The non-existent ethical, fun, and high-paying jobs
If it’s one thing I’ve learned from my business studies, it is that business academia’s biggest struggle is defining what business is. Ask any of your business teachers to give you one single definition of their field and I guarantee you will only get tears in return.

Image by: Levien Willemse, Pauline Wiersema
Getting a degree in something no one can define can sometimes feel like the equivalent of spending thousands of euros on a retreat to find yourself, only to find out that there is no self. While I am trying to find a job in this confusing environment, I’ve often played with the thought of having writing as my career instead. However, if writing were to become my job, would it continue to be fun? In fact, is it even possible to do something fun for a living?

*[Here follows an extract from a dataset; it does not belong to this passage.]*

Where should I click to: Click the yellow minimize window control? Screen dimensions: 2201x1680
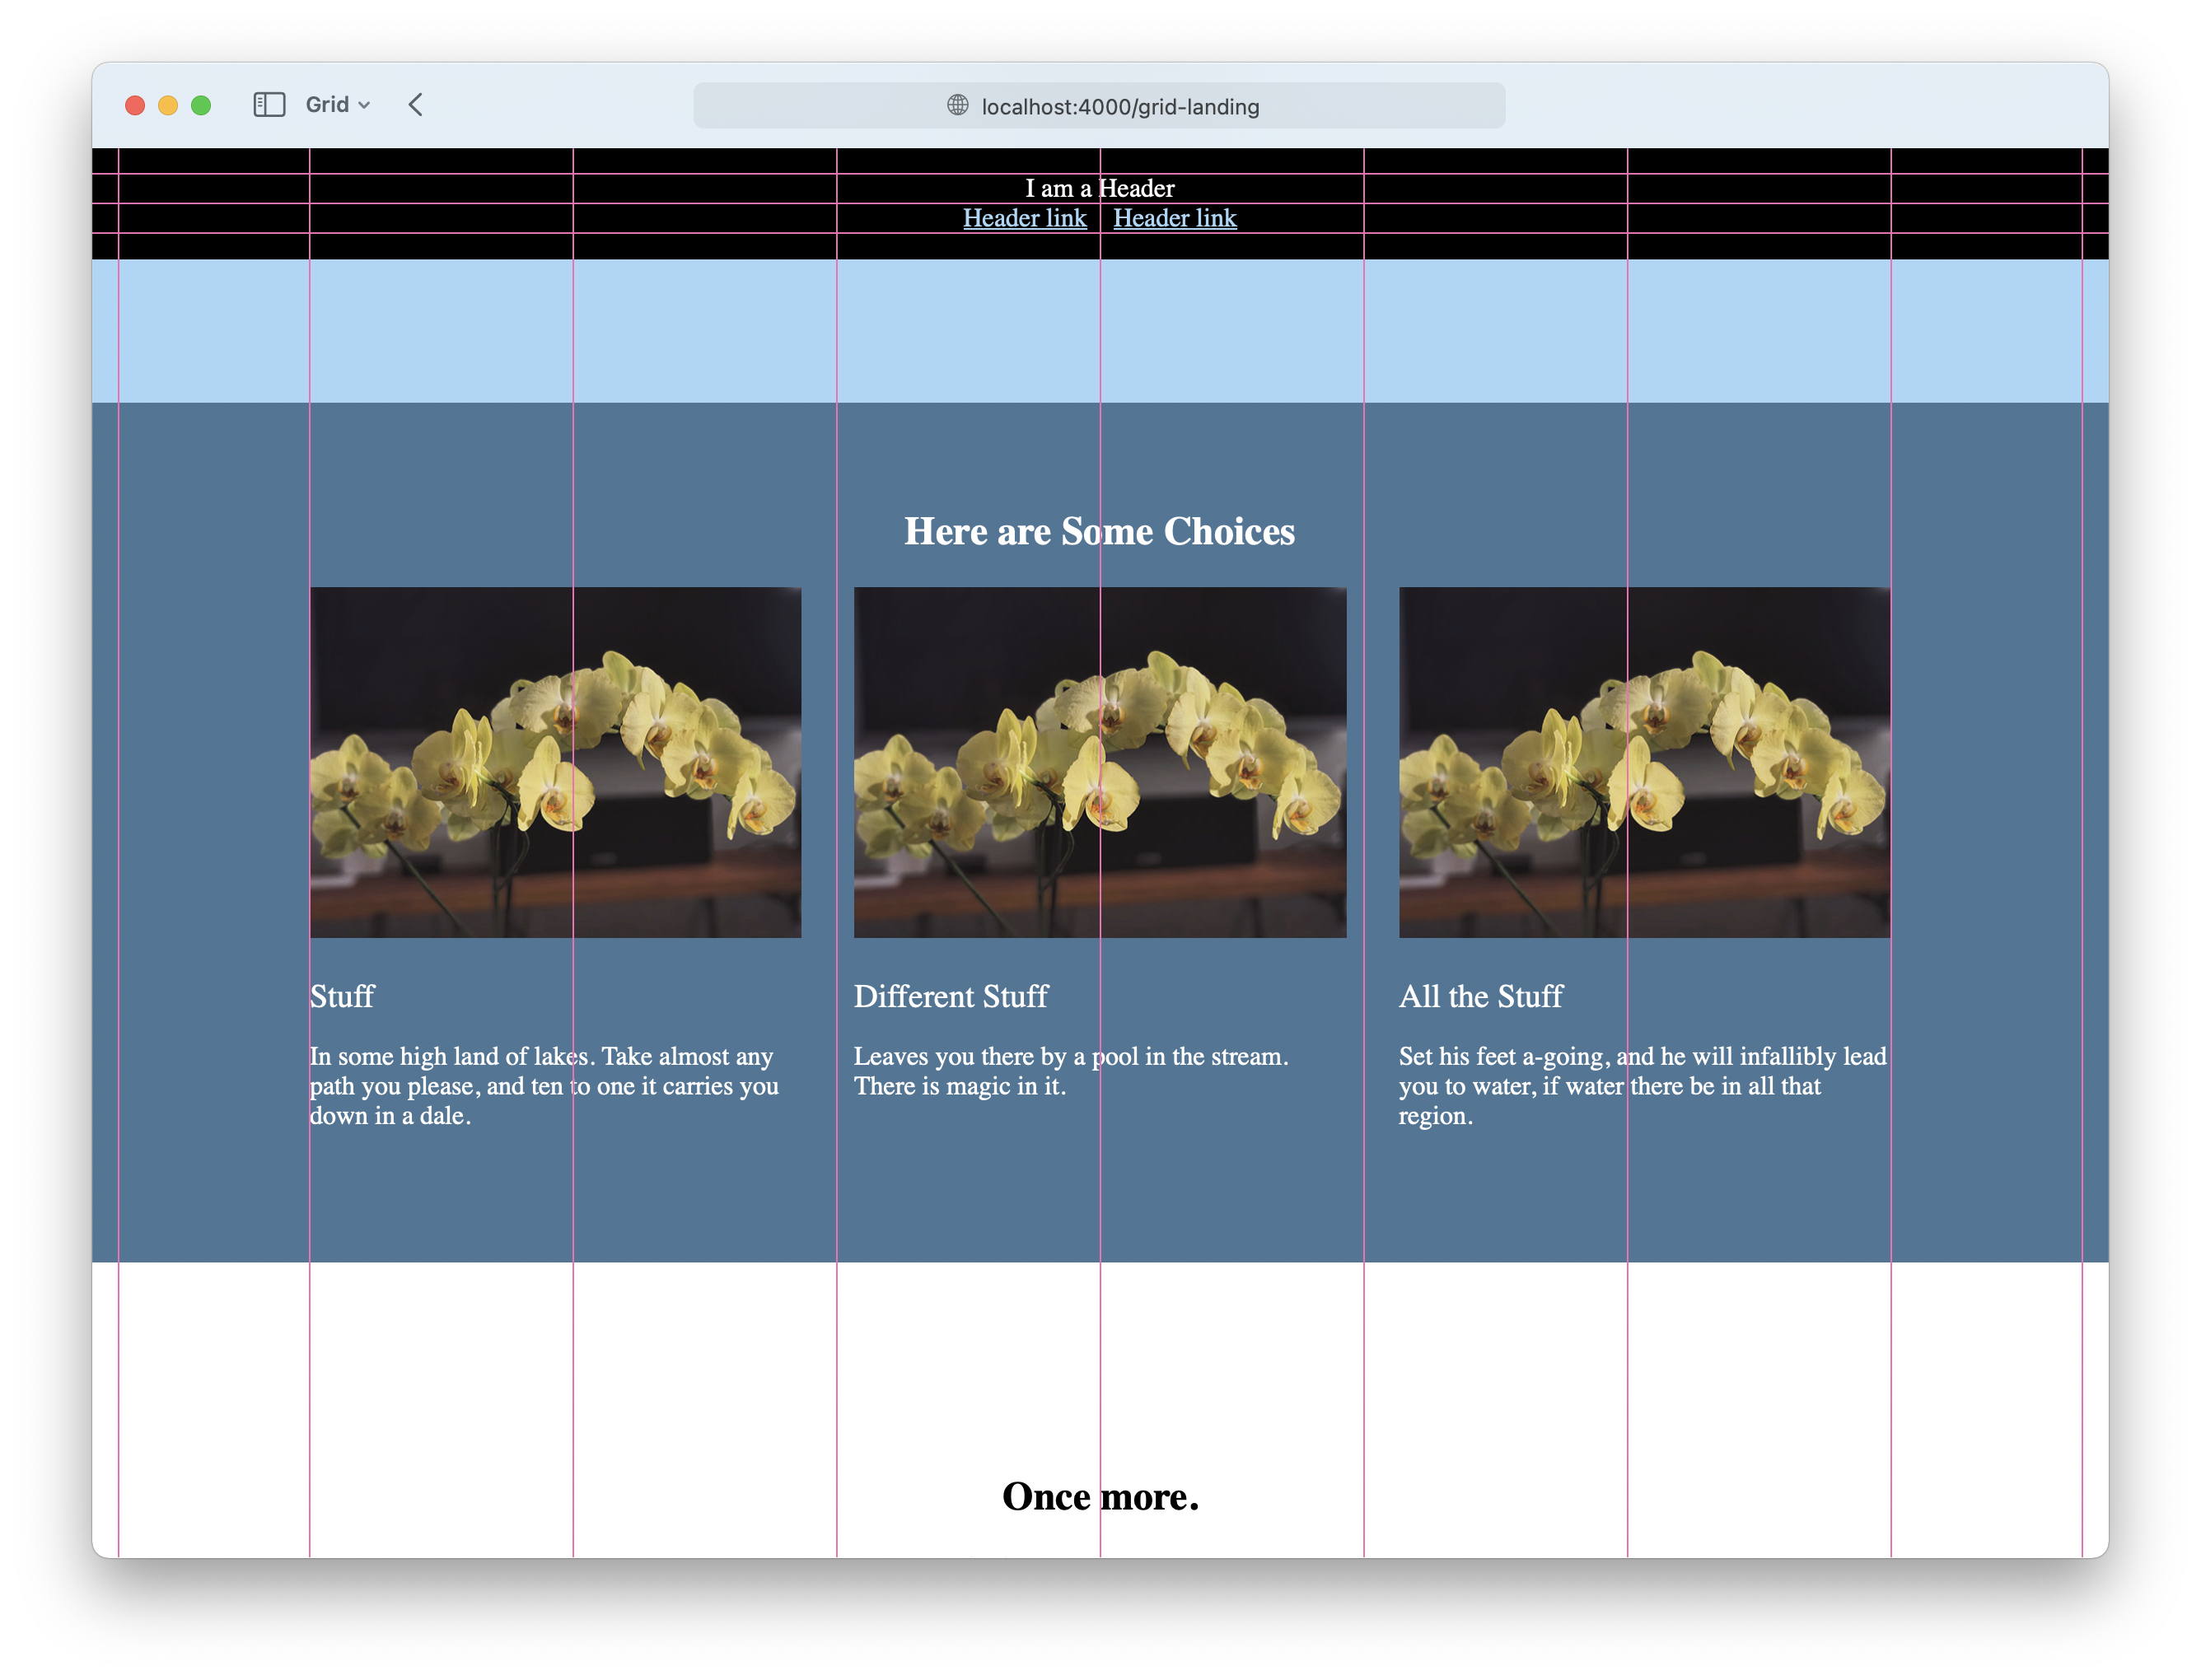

It is fun for a while, until you get sick of identifying yourself as the person who ‘can never really afford to eat out’
My parent’s generation has a straightforward answer to that question. Want to do something fun? Go ahead and don’t get paid. There are a lot of creative bureaus that will let you work your butt off for them for free. And it is fun for a while, until you get sick of identifying yourself as the person who ‘can never really afford to eat out’.
So, you start eyeing them slowly, those creative jobs that pay well. You find out that you can write jokes for a firm that makes money by getting people into debt by stimulating their retail therapy. However, it doesn’t take long until your friends from your old creative job start shaming you for working for a big bad corporation.

So, you’re back at square one. However, this time you got used to eating out and don’t really want to go back to eating canned tuna five days a week. Yet the magnetic buzz from your moral compass (your leftist friends that are still working at your old job) won’t let you sleep at night. You only have one choice left, and that is to work as an internal communicator at a state-owned establishment. You’re making good money, and sure you don’t avoid the reflection of the mirror anymore. But the lightning of inspiration hasn’t struck you in months.
The reality is that it is impossible to find a fun, high-paying, and ethical job post-graduation. As you can see below in figure 1, there is a clear research gap in defining what those jobs could be. I guess I’ll leave it to business academia to solve that problem.